Count how many lines of the data below contain the string "Open", with case distinguished. Report only the number.

Records from a data source
--*--

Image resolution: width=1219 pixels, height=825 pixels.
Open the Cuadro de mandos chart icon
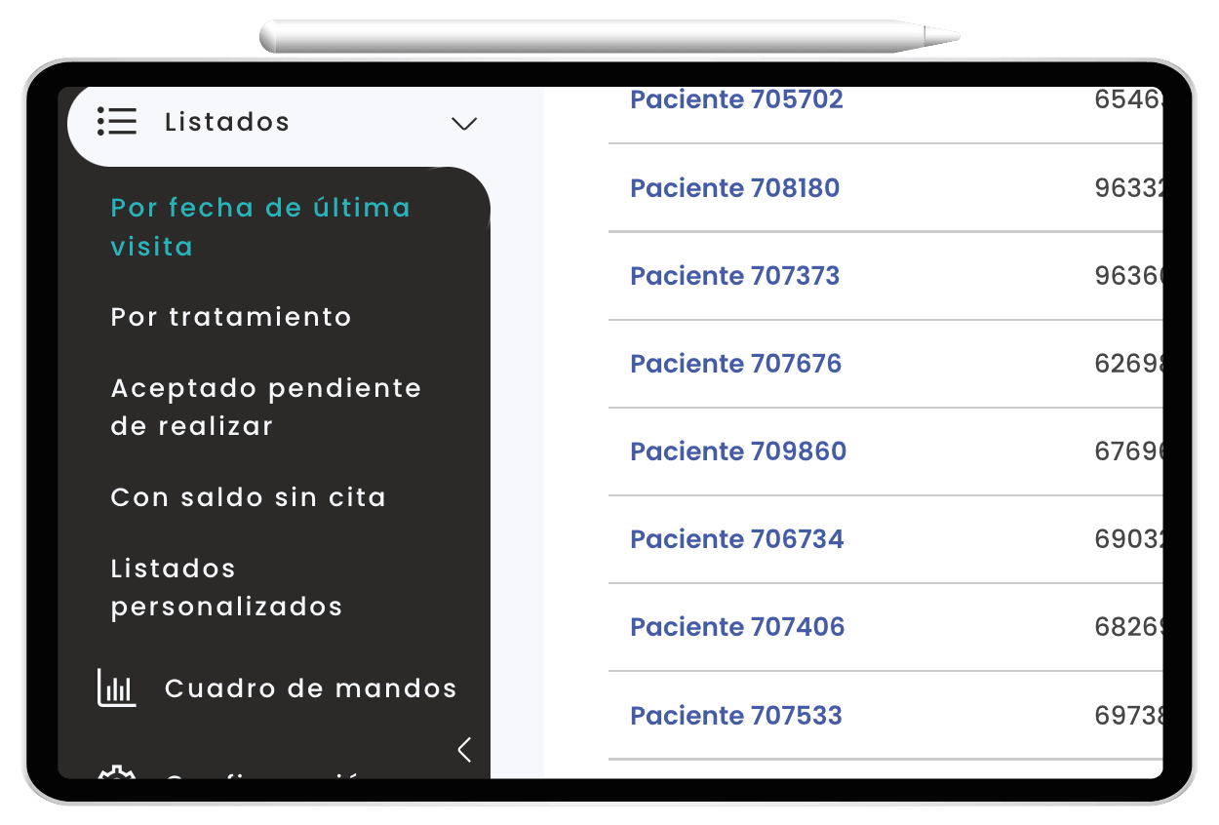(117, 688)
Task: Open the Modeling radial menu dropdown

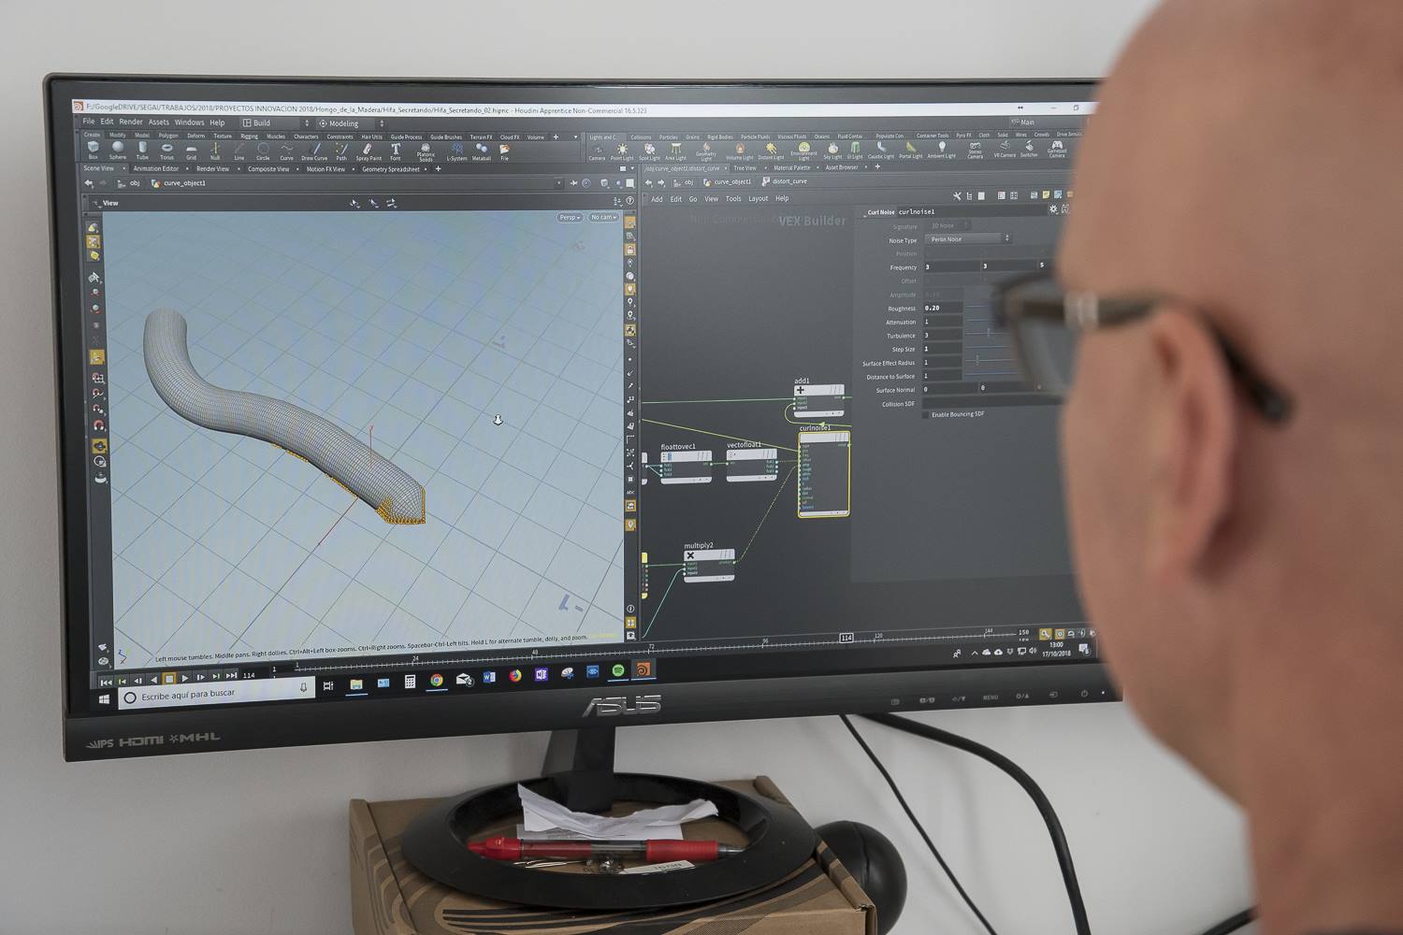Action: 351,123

--*--

• [In response] 2